Re: [PATCH] Incremental sort (was: PoC: Partial sort) - Mailing list pgsql-hackers

From Tomas Vondra
Subject Re: [PATCH] Incremental sort (was: PoC: Partial sort)
Date
Msg-id 20190715142326.qgeysopmlya7xa5s@development
Whole thread Raw
In response to Re: [PATCH] Incremental sort (was: PoC: Partial sort)  (James Coleman <jtc331@gmail.com>)
List pgsql-hackers
On Mon, Jul 15, 2019 at 09:25:32AM -0400, James Coleman wrote:
>On Sun, Jul 14, 2019 at 10:16 PM Tomas Vondra
><tomas.vondra@2ndquadrant.com> wrote:
>> >> >> Attached is a slightly modified patch series:
>> >> >>
>> >> >> 1) 0001 considers incremental sort paths in various places (adds the new
>> >> >> generate_useful_gather_paths and modifies places calling create_sort_path)
>> >> >
>> >> >I need to spend some decent time digesting this patch, but the concept
>> >> >sounds very useful.
>> >> >
>> >>
>> >> OK.
>> >
>> >I've been reading this several times + stepping through with the
>> >debugger to understand when this is useful, but I have a few
>> >questions.
>> >
>> >The first case considered in get_useful_pathkeys_for_relation (which
>> >considers root->query_pathkeys) makes a lot of sense -- obviously if
>> >we want sorted results then it's useful to consider both full and
>> >incremental sort.
>> >
>> >But I'm not sure I see yet a way to trigger the second case (which
>> >uses get_useful_ecs_for_relation to build pathkeys potentially useful
>> >for merge joins).
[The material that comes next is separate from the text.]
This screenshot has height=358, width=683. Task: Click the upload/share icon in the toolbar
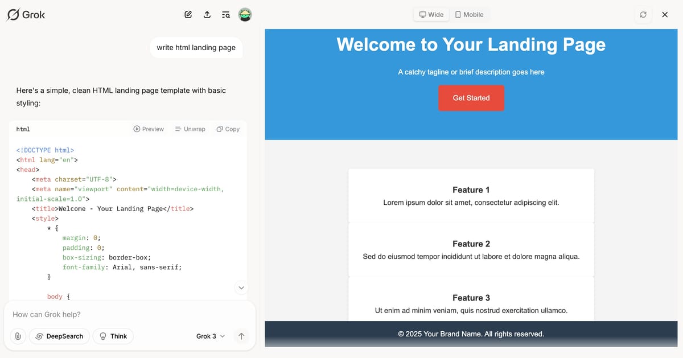point(207,14)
In the FDW case we need to consider it since we want
>> >to avoid local sort and so want to see if the foreign server might be
>> >able to provide us useful presorted data, but in the local case I
>> >don't think that's useful. From what I can tell merge join path
>> >costing internally considers possible sorts of both the inner and
>> >outer input paths, and merge join plan node creation is responsible
>> >for building explicit sort nodes as necessary (i.e., there are no
>> >explicit sort paths created for merge join paths.) That means that,
>> >for example, a query like:
>> >
>> >select * from
>> >(select * from j2 order by j2.t, j2.a) j2
>> >join (select * from j1 order by j1.t) j1
>> >    on j1.t = j2.t and j1.a = j2.a;
>> >
>> >don't consider incremental sort for the merge join path (I disabled
>> >hash joins, nested loops, and full sorts testing that on an empty
>> >table just to easily force a merge join plan). And unfortunately I
>> >don't think there's an easy way to remedy that: from what I can tell
>> >it'd be a pretty invasive patch requiring refactoring merge join
>> >costing to consider both kinds of sorting (in the most simple
>> >implementation that would mean considering up to 4x as many merge join
>> >paths -- inner/outer sorted by: full/full, full/incremental,
>> >incremental/full, and incremental/incremental). Given that's a
>> >significant undertaking on its own, I think I'm going to avoid
>> >addressing it as part of this patch.
>> >
>> >If it's true that the get_useful_ecs_for_relation part of that logic
>> >isn't actually exercisable currently, that that would cut down
>> >significantly on the amount of code that needs to be added for
>> >consideration of valid gather merge paths. But if you can think of a
>> >counterexample, please let me know.
>> >
>>
>> It's quite possible parts of the code are not needed - I've pretty much
>> just copied the code and did minimal changes to get it working.
>>
>> That being said, it's not clear to me why plans like this would not be
>> useful (or why would it require changes to merge join costing):
>>
>>     Merge Join
>>       -> Gather Merge
>>           -> Incremental Sort
>>       -> Gather Merge
>>           -> Incremental Sort
>>
>> But I have not checked the code, so maybe it would, in which case I
>> think it's OK to skip it in this patch (or at least in v1 of it).
>
>Someone could correct me if I'm wrong, but I've noticed some comments
>that seem to imply we avoid plans with multiple parallel gather
>[merge]s; i.e., we try to put a single parallel node as high as
>possible in the plan. I assume that's to avoid multiplying out the
>number of workers we might consume. And in the sample query above that
>kind of plan never got considered because there were no partial paths
>to loop through (I'm not sure I fully understand why) when the new
>code is called from under apply_scanjoin_target_to_paths().
>

I think you're probably right in this case it'd be more efficient to just
do one Gather Merge on top of the merge join. And yes - we try to put the
Gather node as high as possible, to parallelize as large part of a query
as possible. Keeping the number of necessary workers low is one reason,
but it's also about the serial part in Amdahl's law.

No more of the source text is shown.